What is needed:
For the records below, count the lines containing the word "agent" and reply with the number alone.

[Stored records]
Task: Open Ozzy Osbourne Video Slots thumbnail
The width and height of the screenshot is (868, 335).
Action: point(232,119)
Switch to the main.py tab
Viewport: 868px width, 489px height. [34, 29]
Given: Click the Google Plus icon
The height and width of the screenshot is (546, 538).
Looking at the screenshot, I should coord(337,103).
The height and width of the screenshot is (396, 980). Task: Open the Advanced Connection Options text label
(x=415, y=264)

==

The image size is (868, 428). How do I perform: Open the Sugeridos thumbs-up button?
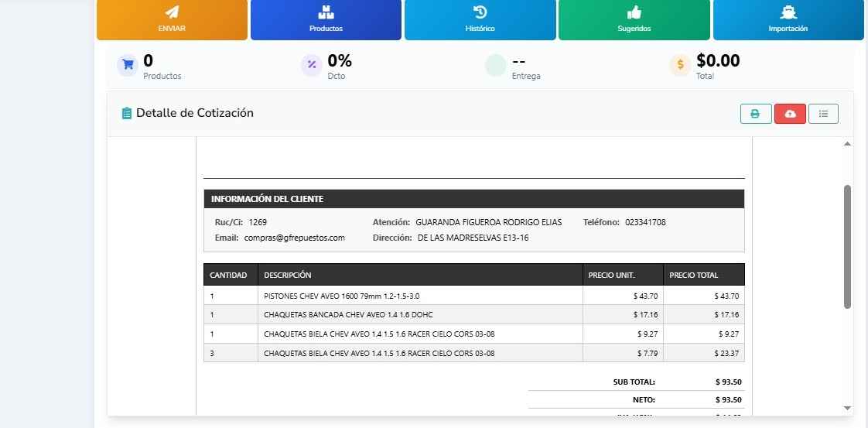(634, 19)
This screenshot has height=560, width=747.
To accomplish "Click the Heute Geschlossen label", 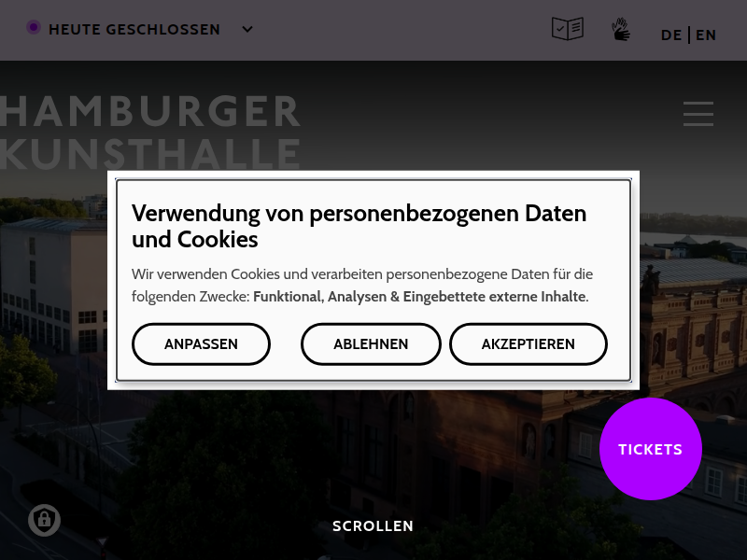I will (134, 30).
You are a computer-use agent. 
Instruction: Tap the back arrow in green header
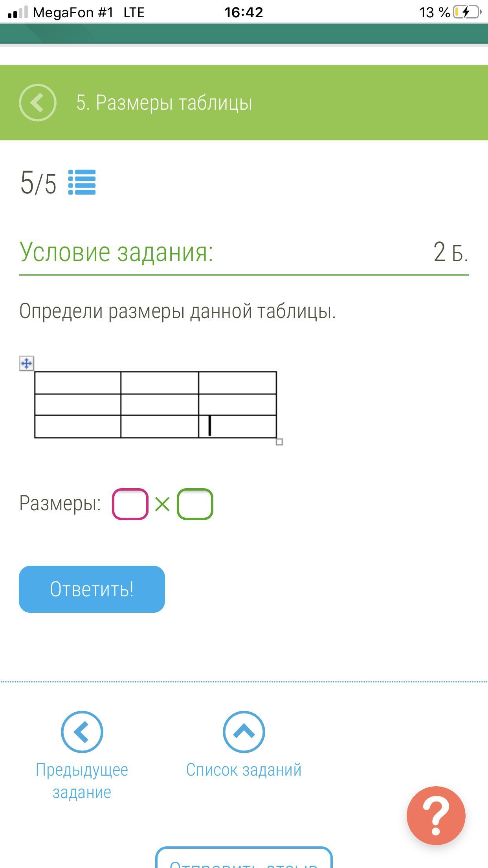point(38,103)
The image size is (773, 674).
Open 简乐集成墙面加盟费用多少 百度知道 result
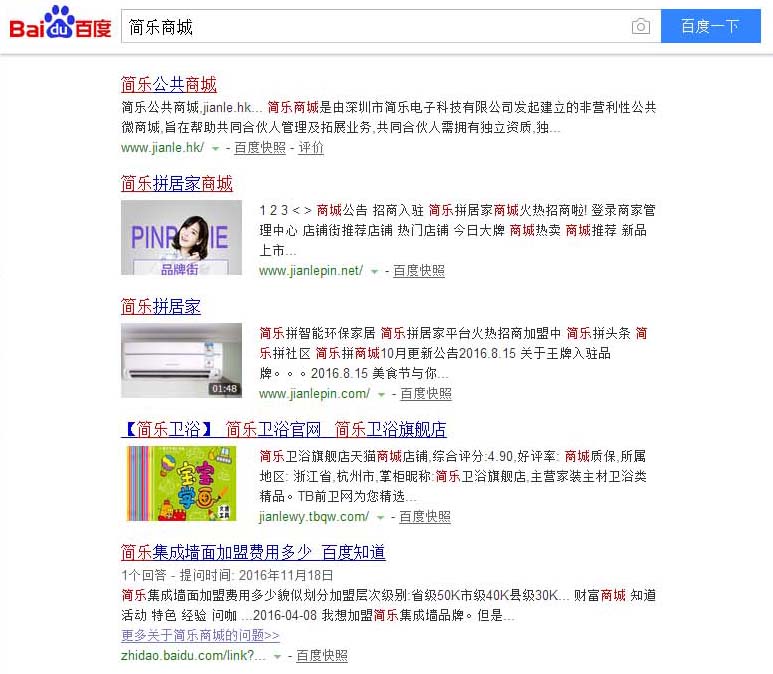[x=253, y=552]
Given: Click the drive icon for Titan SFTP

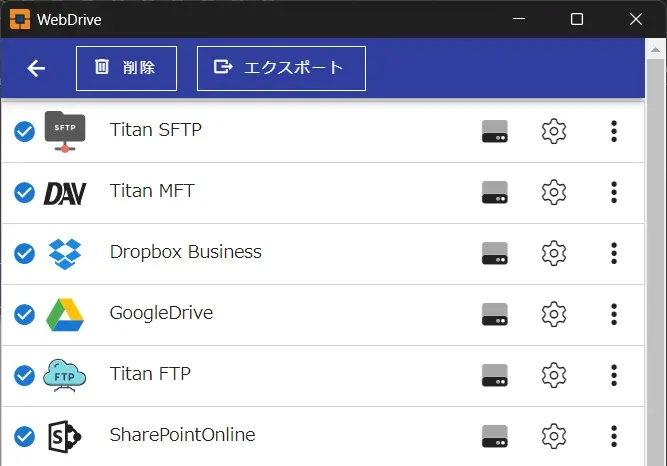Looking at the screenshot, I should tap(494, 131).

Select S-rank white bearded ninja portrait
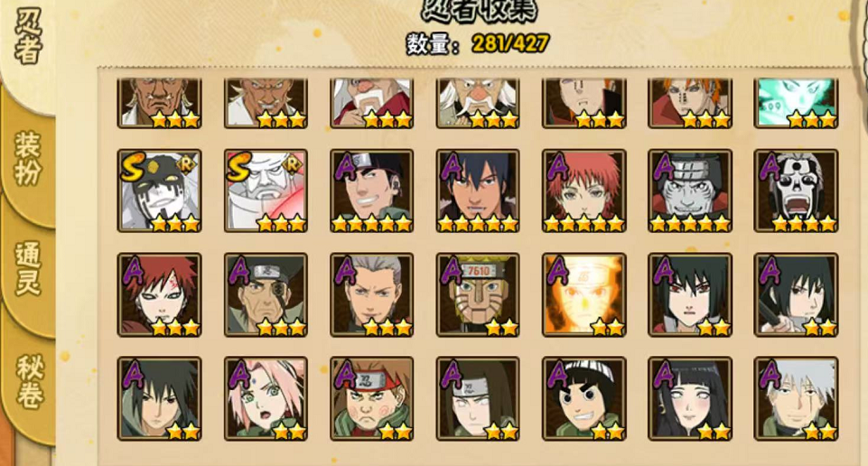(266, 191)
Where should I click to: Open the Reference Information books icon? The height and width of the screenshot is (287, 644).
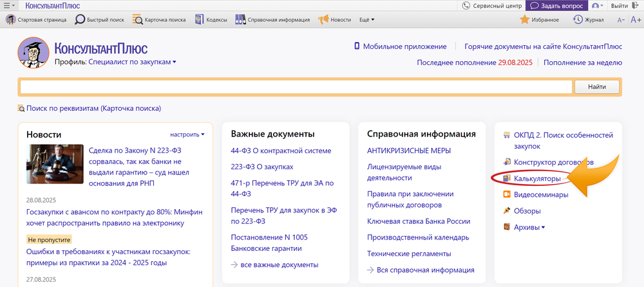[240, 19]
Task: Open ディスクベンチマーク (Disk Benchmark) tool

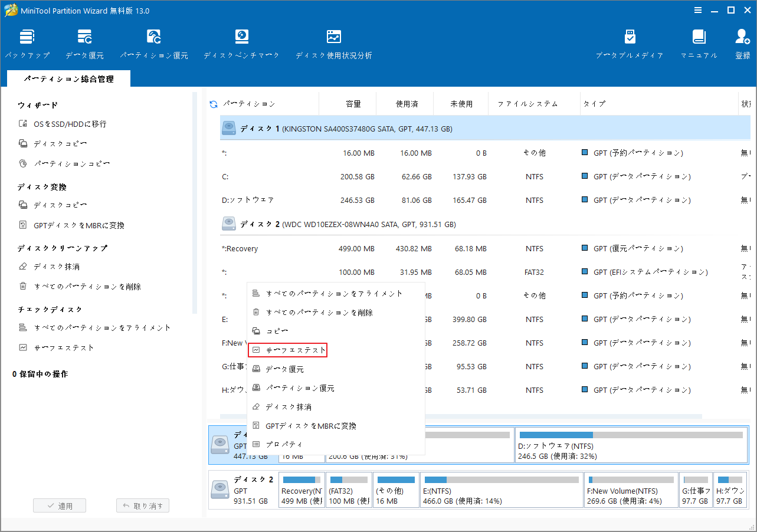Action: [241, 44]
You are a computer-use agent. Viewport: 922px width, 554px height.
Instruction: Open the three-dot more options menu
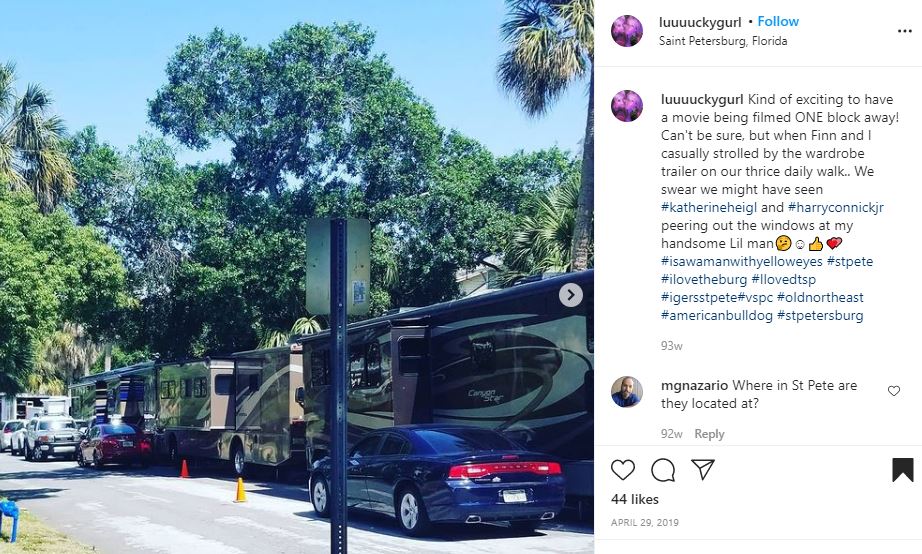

Task output:
2